BEGIN Passage shown

That changed forever in November 2011. Dustin David Lish, a former La Habra High School classmate, rented a U-Haul truck from the La Habra facility where Lish worked. Lish had been drinking, prosecutors said, before arriving at the Lambert Road business with an accomplice.
He didn’t drive the truck at first, but eventually, Lish got behind the wheel. Prosecutors say he erratically veered the U-Haul into oncoming traffic, crashing head-on into the Hyundai Accent that Joseph had borrowed from his big brother.
Joseph did not.
Following an exhaustive, detail-oriented case that lasted years, Lish, now 26, was sentenced in August 2018 to 15 years to life on a second-degree murder charge.
That fall day, Joseph had planned to attend Ashley’s 16th birthday party and watch the TV game of his younger brother, Joshua, playing football for BYU.
Joseph Quezada was 20 years old. He left behind thousands who attended his funeral.
Among them was a son, Joseph Myles Jr.
JoJo, as he’s known, was five months old when his father died.
Linda Quezada adopted Joseph when he was 5. She says he was always an affectionate kid.
“He was the protector,” Linda says. “He was always the nurturing one.”
One never expects such a caring nature from a boy, Linda says. But that’s how Joseph was.
When he was around 6, he got into flag football. Football became one of his life’s passions. He knew, even at that age, that he wanted to change his given last name, Flores, to Quezada and put the name on the back of his football jersey, much to Linda’s happiness.
Joseph played football for a few years at La Habra High, including a stint on the varsity team. He was always the life of the party, the light in the room. His eldest brother Jesse, 31, says Joseph loved many sports – including track, baseball and basketball – and was always athletic. Joseph, nurturing off the field, was anything but on it.

END Passage shown
BEGIN Data section

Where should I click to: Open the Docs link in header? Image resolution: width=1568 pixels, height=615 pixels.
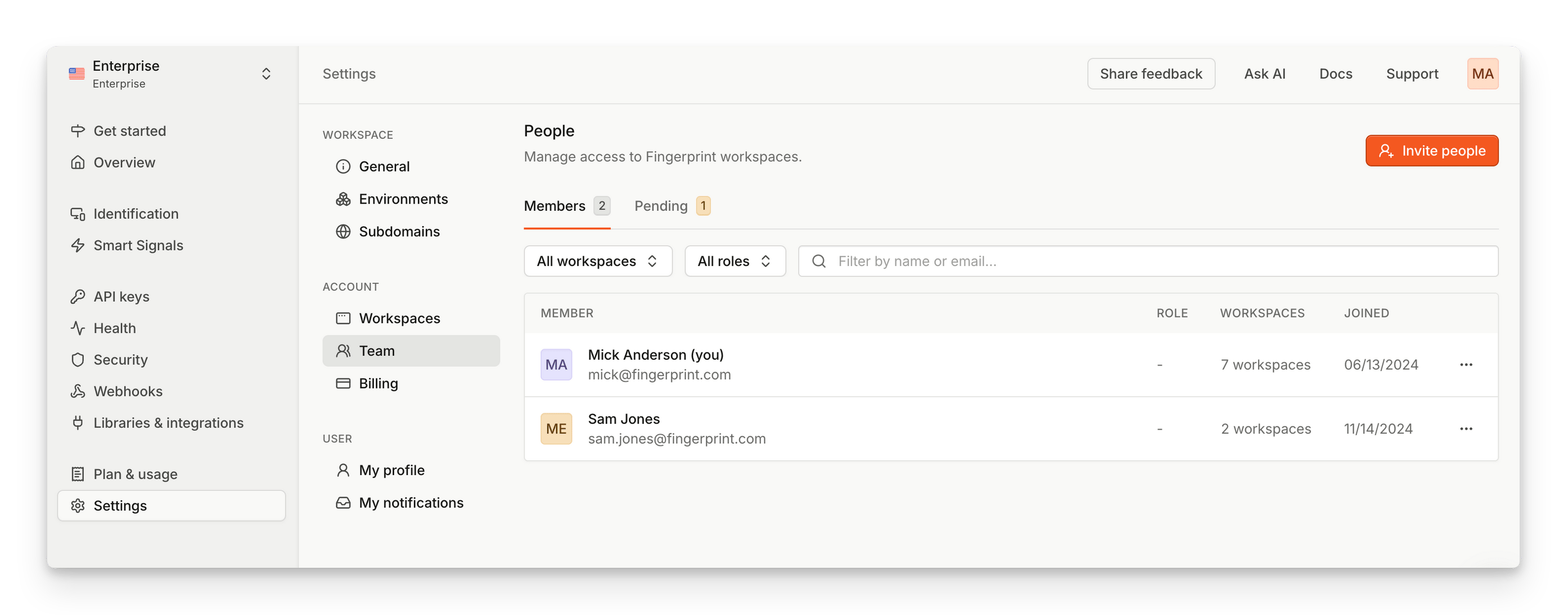point(1336,74)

END Data section

**The tasks**
(a) In the passage about Joseph Quezada, why does Linda treat Joseph's caring nature as something unusual? Answer in one to three sentences.
(b) Carry on the passage about Joseph Quezada, picking up after its final sentence.
The lines above play no part in the work here.

**Exercise results**
(a) Linda says that one never expects such a caring nature from a boy. Joseph was nonetheless affectionate and nurturing, the protector.

(b)
At 6-foot-1, he was heads above his competition. After high school, he got into rugby.
His love of sports extended to coaching children’s teams. After JoJo was born, Joseph brought his infant son to the football field aboard a Babybjörn.
“Anything that had to do with kids, he was all about,” Jesse says.
Rugby was a sport he could call his own, Jesse says, because none of his siblings played it. Years after his death, Joseph’s Fullerton rugby crowd still visits JoJo at Christmas, Easter and other events.
The first and only rugby game Linda attended, Joseph blew out his knee. The ambulance came to take him away, and Linda scolded him.
“Didn’t I tell you?” she said. “I don’t want you to play this!”
The Quezada family was known in the La Habra football world for their athletic prowess, but Heather Martinez didn’t know that. Nor was she impressed.
“I guess I missed the boat,” she jokes.
Heather caught Joseph’s eye one day circa 2007, when he went to visit Ashley at cheerleading practice. Heather was Ashley’s coach.
When Heather saw Joseph, she couldn’t help but laugh. His outfit reminded her of a Hot Dog on a Stick uniform.
It was a sunny day. Joseph accompanied Heather to 7-Eleven for Slurpees. As the oldest in the group, Heather drove, and Joseph called shotgun for the chance to sit next to her. At 7-Eleven, Joseph poured every flavor into his Slurpee cup – that was his favorite.
Later that day they went to a baseball game, where Joseph gave Heather his number.
“He’s super confident, but I didn’t even look at him like that at all,” she recalls. “You work at Hot Dog on a Stick? I don’t know.”
In the subsequent months, Joseph asked Heather out repeatedly, failing “probably a hundred times,” by her count. Joseph learned where Heather hung out, and he put himself there too.
One time, Joseph left a note on her car. He signed it, “Friend.”
“I was not playing hard to get,” Heather admits. “I was just not interested.”
Eventually Heather changed her mind. During a movie date to see “Employee of the Month”, Joseph kept repeating her name until, by the end, he asked her to be his girlfriend.
Joseph faced adversity throughout his life, but never lacked people who cared for him.
Joey and Shannan Martinez, Heather’s parents, took him under their wing when they lived in Chino and La Habra. He joined them on trips to the Colorado River and Lake Havasu, doing things he had never done before.
“He was a son to us, too,” Shannan says.
“He had a beautiful spirit,” Joey adds. “He was a very family person. He just had an aura about him. You could see it, as a coach, as a father. I could see something in him. He was good, genuine.”
Joseph and Heather produced a child, and they had to break the news to Joey and Shannan. Heather was nervous, unsure how her father would take it.
Heather remembers him looking down, taking a minute, then looking up.
“So,” he said, “football in five years?”
Heather and Joseph named their baby Joseph Myles, after his father.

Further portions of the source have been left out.